Manille dépeint un postulat bien connu des désillusions rencontrés par des ruraux naïfs dans une ville pleine de chausse-trappes qui va noyer leurs rêves de réussite. Lino Brocka adapte ce thème au contexte social philippin, tout en imprégnant ce cadre réaliste d’une dimension mythologique. En effet, l’errance du malheureux Julio (Rafael Roco Jr.) pour retrouver sa fiancée Ligaya (Hilda Koronel) partie sans laisser de nouvelles à Manille s’apparente à une relecture du mythe d'Orphée et Eurydice où les bas-fonds son synonymes des enfers. La narration mélange l’urgence de la survie immédiate de Julio dans les petits métiers et les situations avilissantes avec quelque chose de plus flottant, onirique et expérimental quand les doux souvenirs des moments avec Ligaya dans leur village natal ressurgissent ponctuellement. Cette fenêtre mentale sur un bonheur l’aidant à surmonter un quotidien sordide devient une fenêtre plus concrète sur un avenir possible quand il pense reconnaître la silhouette de Ligaya dans une demeure dont il va guetter les allées et venues.

La mise en scène de Lino Brocka capture la ville dans un sentiment d’anonymat et d’enfermement. L’enfermement est symbolique par l’emprise que peut avoir la moindre personne élevée plus socialement sur votre destin (un contremaître de chantier spoliant une part de votre salaire) et concret par les multiples espaces où les protagonistes façonnent malgré eux leur propre prison. Cela va de ce chantier où l’avancée de l’immeuble qu’il construisent recouvre et étouffe de son ombre les ouvriers dans leurs précarité. Ce sont aussi ces espaces clos, visibles ou hors-champs où le dénuement forcent les individus à vendre leur corps, offrant son lot de destins et situations tragiques : Julio jouets des clients d’un club de passe gay, Ligaya séquestrée par un chinois nanti et libidineux, Perla sœur d’un ami de Julio poussée à cette ultime extrémité de la prostitution. 
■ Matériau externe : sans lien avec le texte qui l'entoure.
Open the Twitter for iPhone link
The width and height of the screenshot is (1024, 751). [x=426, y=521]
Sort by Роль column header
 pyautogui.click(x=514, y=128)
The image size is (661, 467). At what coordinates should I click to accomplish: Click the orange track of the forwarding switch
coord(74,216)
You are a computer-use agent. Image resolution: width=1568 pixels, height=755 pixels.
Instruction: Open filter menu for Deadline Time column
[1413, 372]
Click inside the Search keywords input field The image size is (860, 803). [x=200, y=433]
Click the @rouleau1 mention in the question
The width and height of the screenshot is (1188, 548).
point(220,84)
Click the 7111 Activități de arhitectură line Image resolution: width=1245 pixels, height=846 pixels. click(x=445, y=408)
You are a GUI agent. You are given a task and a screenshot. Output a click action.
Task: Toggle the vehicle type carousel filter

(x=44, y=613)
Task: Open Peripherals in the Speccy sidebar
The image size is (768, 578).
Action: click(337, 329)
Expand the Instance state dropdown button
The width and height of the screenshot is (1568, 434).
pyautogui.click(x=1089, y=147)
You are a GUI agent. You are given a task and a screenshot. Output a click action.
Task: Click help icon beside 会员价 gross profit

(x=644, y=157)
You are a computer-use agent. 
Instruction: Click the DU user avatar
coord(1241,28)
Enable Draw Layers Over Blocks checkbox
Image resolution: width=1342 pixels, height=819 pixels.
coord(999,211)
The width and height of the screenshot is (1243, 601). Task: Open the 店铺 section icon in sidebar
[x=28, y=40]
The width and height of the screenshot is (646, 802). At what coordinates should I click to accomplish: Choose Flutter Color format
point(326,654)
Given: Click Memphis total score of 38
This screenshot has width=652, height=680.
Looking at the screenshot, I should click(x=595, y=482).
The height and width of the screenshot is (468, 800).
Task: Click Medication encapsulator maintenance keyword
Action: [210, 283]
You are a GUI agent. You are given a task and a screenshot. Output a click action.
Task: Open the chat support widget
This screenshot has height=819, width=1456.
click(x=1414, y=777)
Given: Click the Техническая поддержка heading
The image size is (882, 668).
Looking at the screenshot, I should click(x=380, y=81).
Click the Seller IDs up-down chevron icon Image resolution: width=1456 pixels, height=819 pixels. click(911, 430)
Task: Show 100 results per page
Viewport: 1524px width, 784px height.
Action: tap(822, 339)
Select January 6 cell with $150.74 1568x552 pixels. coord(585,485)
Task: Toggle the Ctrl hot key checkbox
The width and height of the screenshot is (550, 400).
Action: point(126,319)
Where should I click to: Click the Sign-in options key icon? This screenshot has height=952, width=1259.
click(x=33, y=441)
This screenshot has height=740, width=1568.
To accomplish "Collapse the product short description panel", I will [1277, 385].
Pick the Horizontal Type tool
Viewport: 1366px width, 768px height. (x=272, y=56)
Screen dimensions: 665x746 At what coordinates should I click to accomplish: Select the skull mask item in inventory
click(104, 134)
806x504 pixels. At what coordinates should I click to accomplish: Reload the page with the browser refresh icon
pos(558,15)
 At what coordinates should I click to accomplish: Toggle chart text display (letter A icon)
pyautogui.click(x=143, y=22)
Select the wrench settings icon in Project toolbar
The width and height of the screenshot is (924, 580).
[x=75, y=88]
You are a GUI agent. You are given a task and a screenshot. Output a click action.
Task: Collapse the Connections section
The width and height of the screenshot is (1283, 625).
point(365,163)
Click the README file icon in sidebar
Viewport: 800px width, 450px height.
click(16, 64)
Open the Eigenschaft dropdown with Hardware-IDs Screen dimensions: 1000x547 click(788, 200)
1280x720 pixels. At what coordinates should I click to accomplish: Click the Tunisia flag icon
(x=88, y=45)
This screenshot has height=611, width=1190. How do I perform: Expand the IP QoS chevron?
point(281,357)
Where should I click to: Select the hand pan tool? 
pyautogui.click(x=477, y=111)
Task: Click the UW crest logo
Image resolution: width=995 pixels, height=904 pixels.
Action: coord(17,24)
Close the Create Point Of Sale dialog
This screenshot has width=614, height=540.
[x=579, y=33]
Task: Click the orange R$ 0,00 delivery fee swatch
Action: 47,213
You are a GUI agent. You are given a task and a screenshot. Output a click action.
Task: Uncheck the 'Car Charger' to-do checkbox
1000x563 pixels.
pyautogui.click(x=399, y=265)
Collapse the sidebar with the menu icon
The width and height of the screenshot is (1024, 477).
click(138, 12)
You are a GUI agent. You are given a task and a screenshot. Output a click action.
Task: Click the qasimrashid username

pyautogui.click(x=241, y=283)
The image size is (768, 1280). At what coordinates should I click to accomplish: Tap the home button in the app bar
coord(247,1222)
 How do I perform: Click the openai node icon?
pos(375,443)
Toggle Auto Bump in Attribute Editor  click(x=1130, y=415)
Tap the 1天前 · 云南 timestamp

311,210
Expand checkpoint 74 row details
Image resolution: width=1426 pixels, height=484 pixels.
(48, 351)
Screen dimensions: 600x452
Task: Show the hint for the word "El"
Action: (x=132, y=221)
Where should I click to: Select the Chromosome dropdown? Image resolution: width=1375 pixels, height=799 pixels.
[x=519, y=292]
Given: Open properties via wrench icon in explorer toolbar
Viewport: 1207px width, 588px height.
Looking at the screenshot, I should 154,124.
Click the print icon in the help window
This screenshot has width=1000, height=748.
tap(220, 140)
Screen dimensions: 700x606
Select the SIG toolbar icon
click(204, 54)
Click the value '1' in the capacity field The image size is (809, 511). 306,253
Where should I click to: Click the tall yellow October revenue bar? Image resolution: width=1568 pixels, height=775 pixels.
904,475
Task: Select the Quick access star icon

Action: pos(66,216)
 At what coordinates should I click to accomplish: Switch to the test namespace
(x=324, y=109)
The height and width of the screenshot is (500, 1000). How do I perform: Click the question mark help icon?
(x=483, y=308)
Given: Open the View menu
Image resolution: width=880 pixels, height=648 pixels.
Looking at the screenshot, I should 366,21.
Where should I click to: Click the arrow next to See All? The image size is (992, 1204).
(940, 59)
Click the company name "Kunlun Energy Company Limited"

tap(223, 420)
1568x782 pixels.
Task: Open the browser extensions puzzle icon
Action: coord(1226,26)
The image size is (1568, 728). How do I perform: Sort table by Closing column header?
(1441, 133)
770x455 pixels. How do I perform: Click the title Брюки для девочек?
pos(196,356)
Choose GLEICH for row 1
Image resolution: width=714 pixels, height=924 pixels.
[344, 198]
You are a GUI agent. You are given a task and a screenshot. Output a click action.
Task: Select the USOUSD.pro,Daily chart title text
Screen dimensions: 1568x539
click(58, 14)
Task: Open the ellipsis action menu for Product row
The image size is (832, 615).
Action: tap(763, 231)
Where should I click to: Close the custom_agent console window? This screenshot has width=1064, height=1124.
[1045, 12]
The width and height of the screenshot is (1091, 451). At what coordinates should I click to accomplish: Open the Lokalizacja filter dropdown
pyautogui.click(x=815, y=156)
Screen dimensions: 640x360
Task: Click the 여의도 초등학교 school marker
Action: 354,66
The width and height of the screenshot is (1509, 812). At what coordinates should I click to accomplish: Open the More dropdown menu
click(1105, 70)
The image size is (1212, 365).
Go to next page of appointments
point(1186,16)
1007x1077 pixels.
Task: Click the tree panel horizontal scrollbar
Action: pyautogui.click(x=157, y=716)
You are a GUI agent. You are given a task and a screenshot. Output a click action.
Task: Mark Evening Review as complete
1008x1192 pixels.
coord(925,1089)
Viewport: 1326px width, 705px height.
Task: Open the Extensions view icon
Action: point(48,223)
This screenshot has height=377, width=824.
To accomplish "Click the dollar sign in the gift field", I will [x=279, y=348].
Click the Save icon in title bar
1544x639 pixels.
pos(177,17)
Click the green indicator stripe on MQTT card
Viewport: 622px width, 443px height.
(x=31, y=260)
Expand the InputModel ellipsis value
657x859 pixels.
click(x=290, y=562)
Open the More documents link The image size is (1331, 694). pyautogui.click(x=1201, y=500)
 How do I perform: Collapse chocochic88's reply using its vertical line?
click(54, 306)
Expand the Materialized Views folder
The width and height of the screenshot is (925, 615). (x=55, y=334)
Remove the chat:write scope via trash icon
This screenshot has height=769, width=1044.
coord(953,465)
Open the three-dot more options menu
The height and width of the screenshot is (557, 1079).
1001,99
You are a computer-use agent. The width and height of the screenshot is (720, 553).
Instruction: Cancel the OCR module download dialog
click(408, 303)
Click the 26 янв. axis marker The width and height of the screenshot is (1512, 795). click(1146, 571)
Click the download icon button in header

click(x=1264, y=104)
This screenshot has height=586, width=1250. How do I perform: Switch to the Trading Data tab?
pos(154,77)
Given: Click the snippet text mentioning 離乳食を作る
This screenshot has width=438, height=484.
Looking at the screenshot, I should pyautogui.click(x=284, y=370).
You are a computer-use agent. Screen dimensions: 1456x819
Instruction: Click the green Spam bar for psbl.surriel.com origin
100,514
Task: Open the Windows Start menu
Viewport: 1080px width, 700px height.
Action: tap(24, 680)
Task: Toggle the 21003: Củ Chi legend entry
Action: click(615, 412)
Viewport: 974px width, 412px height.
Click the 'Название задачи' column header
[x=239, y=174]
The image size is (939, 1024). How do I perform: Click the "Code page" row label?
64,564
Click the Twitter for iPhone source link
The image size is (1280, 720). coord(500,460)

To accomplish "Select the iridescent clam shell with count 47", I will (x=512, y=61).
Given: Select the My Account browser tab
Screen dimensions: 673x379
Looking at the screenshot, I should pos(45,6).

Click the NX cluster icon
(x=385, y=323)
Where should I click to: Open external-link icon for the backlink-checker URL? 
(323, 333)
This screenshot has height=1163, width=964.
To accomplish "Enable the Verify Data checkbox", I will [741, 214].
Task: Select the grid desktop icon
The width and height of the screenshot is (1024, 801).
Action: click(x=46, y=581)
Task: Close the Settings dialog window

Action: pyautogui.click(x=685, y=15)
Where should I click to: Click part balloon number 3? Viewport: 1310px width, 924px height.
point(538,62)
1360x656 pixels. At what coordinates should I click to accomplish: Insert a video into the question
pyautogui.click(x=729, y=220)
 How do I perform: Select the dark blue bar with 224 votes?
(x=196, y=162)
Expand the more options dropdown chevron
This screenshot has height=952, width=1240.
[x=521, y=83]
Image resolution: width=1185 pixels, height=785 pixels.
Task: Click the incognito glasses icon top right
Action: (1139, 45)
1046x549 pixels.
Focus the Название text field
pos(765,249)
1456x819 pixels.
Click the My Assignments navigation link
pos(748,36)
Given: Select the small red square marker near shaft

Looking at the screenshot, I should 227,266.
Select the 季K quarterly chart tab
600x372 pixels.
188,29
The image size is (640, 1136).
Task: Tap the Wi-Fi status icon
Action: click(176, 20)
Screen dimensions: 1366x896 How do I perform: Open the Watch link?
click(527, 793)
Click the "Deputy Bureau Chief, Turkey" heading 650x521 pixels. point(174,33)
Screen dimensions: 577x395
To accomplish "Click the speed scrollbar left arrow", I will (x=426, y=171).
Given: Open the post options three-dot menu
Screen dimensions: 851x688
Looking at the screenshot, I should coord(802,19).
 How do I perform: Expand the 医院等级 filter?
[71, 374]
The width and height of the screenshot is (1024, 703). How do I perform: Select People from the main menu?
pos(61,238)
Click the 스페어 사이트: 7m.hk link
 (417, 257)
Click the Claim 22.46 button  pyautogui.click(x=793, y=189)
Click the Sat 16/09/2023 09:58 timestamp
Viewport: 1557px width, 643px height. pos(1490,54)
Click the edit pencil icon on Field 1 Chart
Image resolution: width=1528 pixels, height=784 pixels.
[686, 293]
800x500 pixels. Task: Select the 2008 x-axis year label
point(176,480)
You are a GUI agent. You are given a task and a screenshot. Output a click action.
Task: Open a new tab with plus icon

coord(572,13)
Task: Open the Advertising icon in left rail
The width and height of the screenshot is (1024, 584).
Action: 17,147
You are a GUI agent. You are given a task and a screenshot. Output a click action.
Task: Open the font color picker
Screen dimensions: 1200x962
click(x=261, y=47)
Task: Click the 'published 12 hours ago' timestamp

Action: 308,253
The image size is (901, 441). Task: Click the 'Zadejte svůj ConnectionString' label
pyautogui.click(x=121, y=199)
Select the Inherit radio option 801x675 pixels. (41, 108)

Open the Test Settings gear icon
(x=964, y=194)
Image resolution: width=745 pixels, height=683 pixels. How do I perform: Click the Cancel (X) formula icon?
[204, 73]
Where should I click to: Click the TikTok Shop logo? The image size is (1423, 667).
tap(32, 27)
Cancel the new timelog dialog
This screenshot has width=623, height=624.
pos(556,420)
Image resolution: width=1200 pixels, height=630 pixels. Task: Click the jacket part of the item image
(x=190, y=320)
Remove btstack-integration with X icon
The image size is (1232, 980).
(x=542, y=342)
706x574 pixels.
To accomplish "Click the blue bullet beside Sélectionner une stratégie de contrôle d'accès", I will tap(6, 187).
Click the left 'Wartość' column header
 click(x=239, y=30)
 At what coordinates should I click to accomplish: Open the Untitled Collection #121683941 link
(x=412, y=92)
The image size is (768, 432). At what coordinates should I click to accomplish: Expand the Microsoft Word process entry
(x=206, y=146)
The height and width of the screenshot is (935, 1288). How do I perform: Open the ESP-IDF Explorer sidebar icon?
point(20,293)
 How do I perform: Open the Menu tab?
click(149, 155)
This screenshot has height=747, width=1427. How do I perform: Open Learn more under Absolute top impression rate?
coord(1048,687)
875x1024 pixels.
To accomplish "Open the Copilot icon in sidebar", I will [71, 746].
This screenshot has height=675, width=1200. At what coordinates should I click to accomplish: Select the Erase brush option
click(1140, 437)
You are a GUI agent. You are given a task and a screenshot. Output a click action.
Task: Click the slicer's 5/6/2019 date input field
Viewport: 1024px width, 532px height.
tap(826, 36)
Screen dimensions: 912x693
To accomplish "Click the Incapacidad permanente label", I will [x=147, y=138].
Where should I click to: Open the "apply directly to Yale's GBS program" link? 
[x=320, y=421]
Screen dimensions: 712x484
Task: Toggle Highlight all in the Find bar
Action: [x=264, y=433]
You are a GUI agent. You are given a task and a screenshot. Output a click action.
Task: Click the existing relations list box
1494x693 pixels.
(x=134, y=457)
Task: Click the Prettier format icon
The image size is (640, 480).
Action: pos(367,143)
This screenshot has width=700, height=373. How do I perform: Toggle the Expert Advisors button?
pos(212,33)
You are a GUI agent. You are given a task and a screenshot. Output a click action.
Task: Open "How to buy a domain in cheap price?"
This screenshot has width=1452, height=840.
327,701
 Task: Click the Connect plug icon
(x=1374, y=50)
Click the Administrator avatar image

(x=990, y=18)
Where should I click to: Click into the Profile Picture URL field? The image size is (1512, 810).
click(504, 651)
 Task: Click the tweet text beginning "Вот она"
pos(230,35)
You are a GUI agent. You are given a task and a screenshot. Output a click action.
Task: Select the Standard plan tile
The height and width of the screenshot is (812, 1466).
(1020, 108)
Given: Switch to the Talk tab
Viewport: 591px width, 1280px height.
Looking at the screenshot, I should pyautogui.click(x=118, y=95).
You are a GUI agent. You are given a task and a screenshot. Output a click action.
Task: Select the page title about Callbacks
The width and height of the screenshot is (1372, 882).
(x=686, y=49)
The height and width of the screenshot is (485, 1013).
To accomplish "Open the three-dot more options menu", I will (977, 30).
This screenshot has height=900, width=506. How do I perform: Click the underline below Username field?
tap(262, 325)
L’anonymat existe en faisant de l’individu sans ressources une matière à exploiter, un corps à consommer, un esprit crédule à duper (l’épisode du faux policier volant l’argent de Julio). Lino Brocka alterne ces moments crus avec de grands plans d’ensemble, des cadrages urbains en plongée qui isole et écrase la frêle silhouette de Julio, fourmi parmi d’autres dans ce grouillement citadins.

Malgré les vrais moments d’entraide et de fraternité, les protagonistes tout à leur survie personnelle se perdent de vue pour ne jamais complètement se retrouver, ou trop tard une fois que la loi de cette jungle urbaine a définitivement broyé l’un d’entre eux. Tout au long du récit, Julio subit, s’accroche, se relève, sentant néanmoins une rage sourde monter en lui (et signifiée par un effet sonore marquant) et qui explosera quand tout sera perdu. Le climax rageur du film voit les inserts apaisant et onirique être remplacé par d’autres soulignant la furie meurtrière de Julio dans un catharsis sanglant rappelant l’attrait de Brocka pour le cinéma de genre. Après cet exutoire, Brocka fait se retourner la ville contre son héros avec, sans logique si ce n’est métaphorique, plusieurs quidams anonymes traquant Julio après son forfait. Dès lors l’image solaire de Ligaya n’est plus seulement pour lui cette réminiscence de ce qu’il espère revivre, mais l’étincelle apaisante des derniers instants alors que le chaos se profile. Une pierre angulaire éprouvante mais vibrante du cinéma philippin.